**WHAT YOU WILL DO:** Starting with the line where "Task: Toggle the Horizontal fader movement" appears, print every line through the end of the entries below exactly as it stands, and leave out the pictures.

(Stored data entries)

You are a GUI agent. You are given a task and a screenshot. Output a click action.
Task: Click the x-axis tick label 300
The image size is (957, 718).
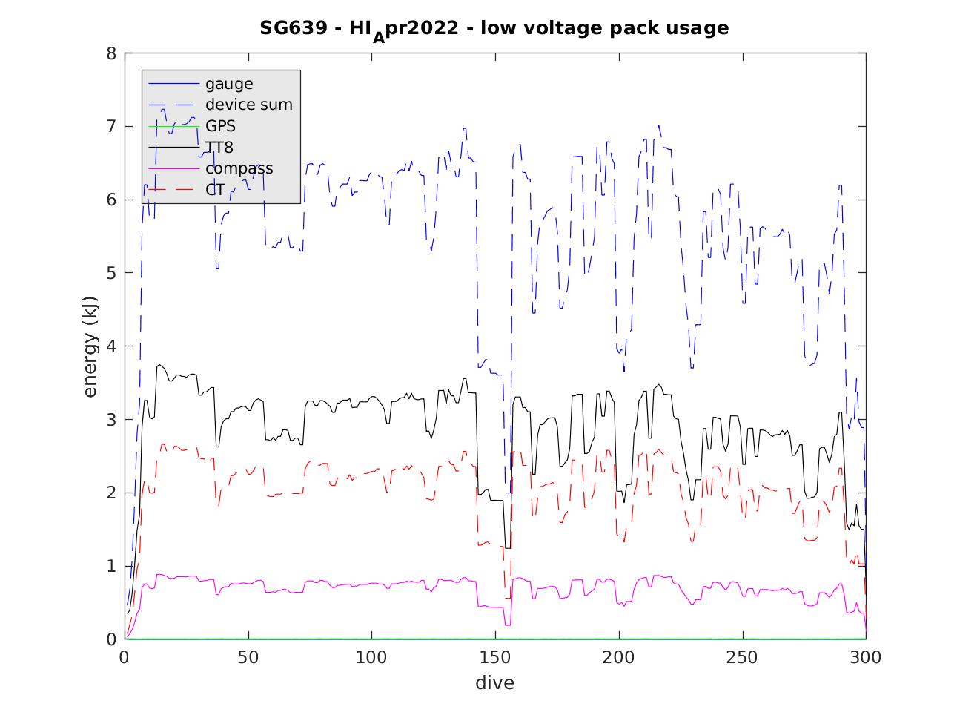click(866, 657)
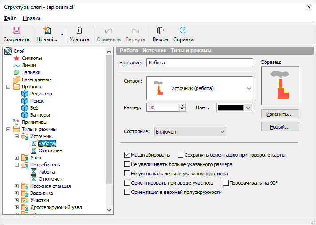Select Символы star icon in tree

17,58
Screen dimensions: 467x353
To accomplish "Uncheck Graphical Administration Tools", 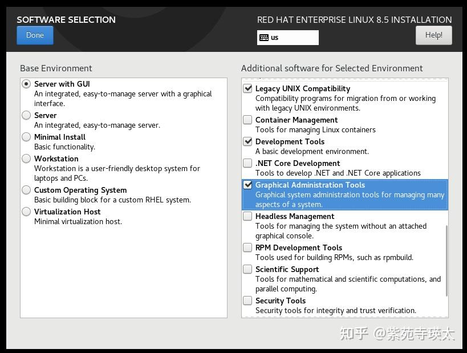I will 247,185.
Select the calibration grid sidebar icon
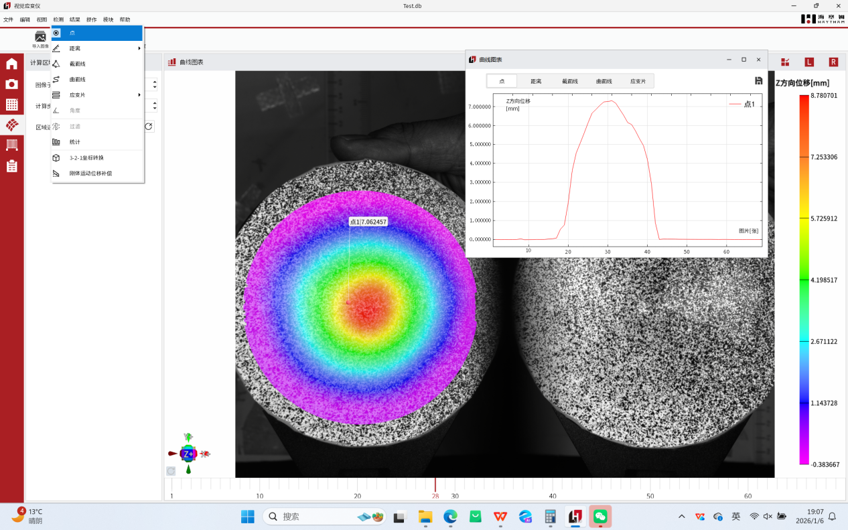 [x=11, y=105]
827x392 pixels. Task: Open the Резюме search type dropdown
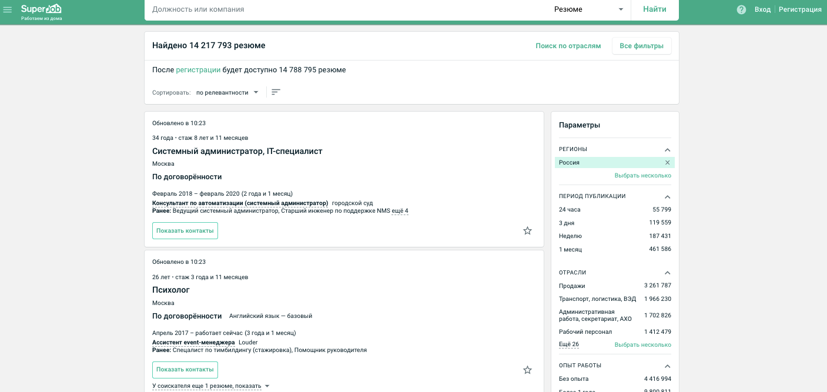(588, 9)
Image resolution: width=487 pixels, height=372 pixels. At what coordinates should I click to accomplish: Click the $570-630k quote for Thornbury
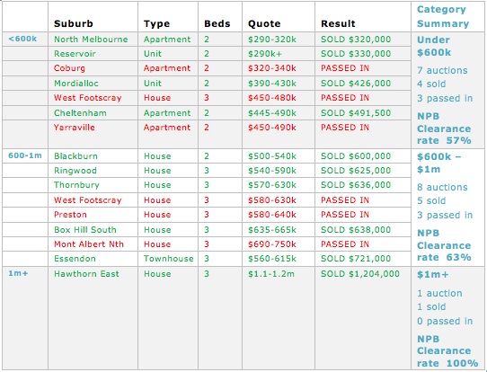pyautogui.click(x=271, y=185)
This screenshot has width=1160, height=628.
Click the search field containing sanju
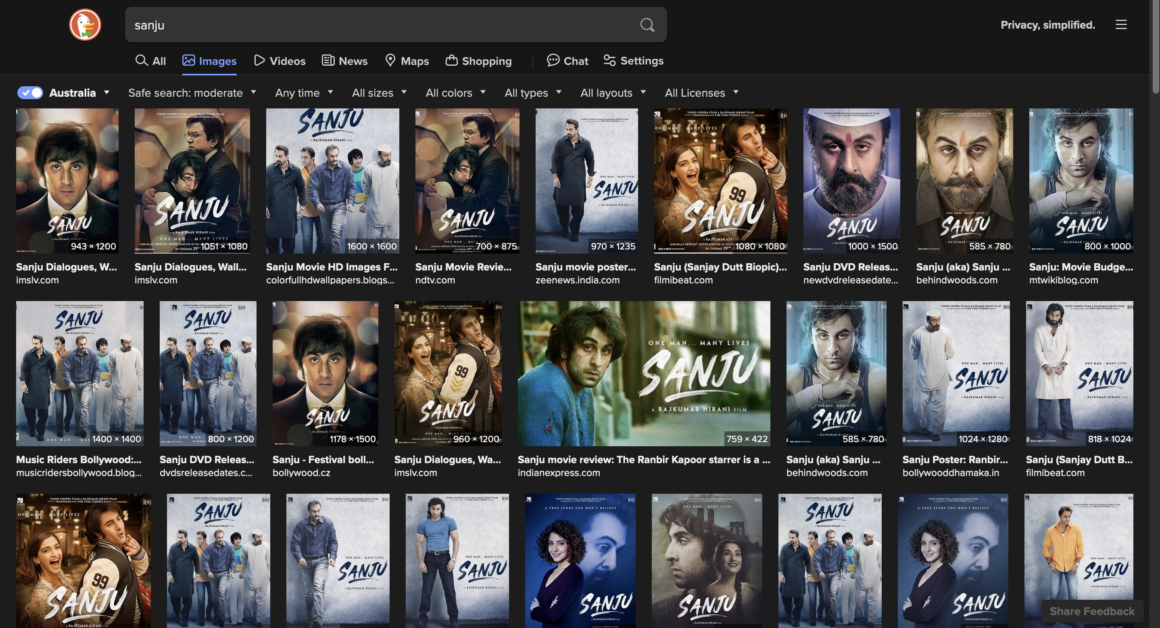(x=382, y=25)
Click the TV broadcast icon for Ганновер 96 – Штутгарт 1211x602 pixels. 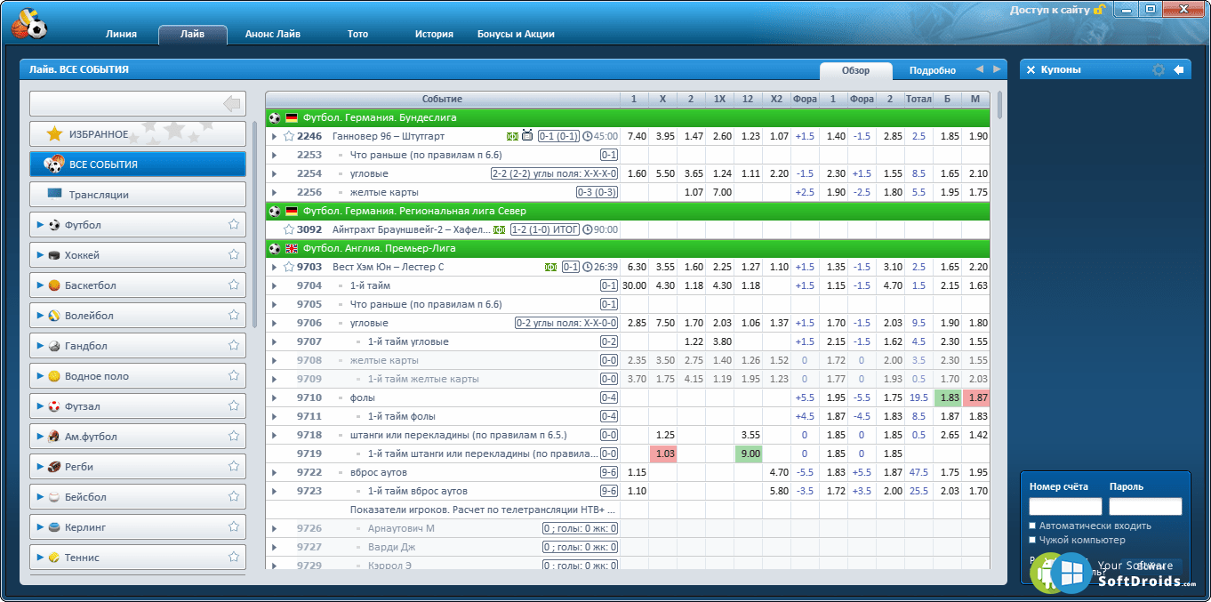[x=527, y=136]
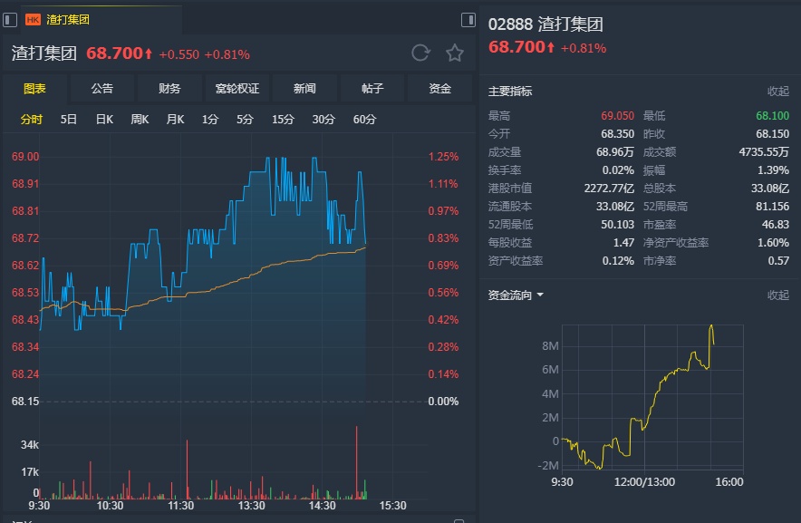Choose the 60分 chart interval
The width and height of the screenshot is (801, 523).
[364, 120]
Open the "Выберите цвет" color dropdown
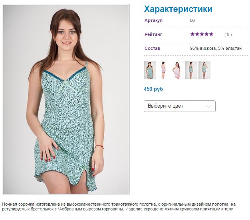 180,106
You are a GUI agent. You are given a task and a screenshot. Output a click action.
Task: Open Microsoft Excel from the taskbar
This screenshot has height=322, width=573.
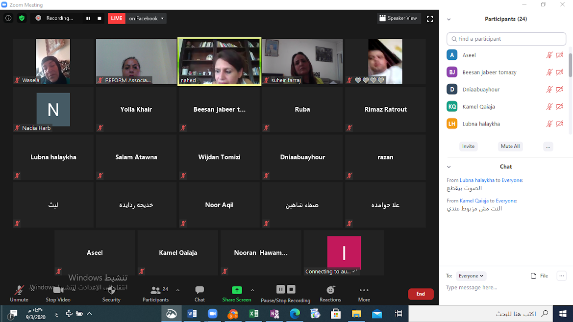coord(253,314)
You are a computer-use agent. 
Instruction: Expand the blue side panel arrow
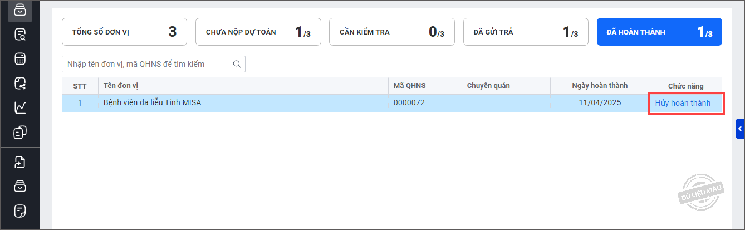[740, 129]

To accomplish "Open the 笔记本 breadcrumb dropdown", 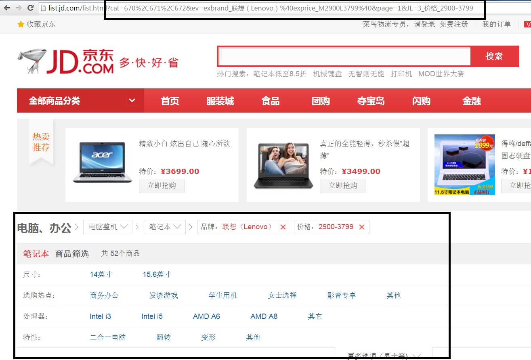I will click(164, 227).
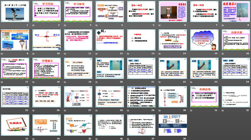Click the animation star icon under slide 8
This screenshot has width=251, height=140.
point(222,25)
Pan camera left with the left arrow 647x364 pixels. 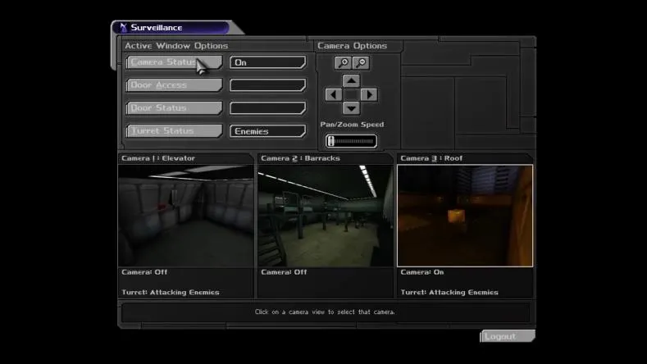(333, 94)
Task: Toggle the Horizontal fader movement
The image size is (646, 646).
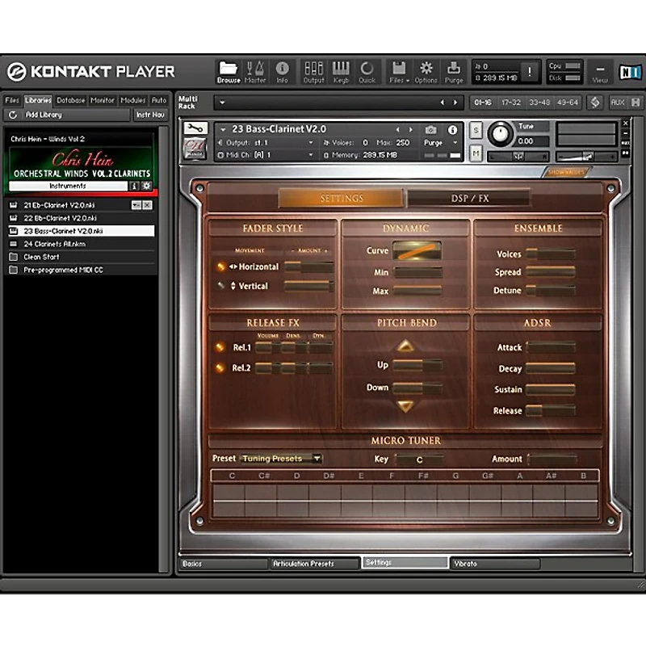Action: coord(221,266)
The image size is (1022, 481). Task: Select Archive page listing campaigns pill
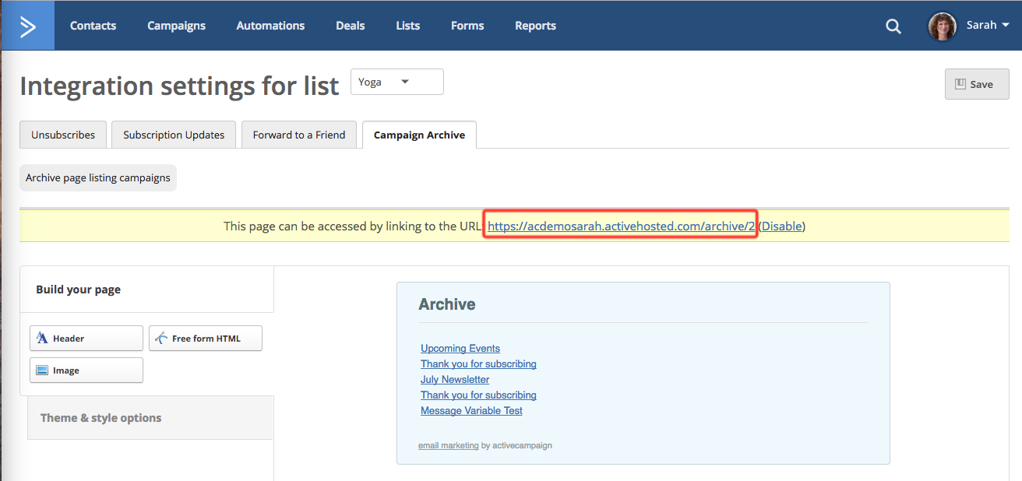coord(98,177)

**RESULT:**
Task: Toggle the Horizontal fader movement
The image size is (646, 646).
Action: coord(221,266)
The image size is (1022, 481). Task: Select Archive page listing campaigns pill
coord(98,177)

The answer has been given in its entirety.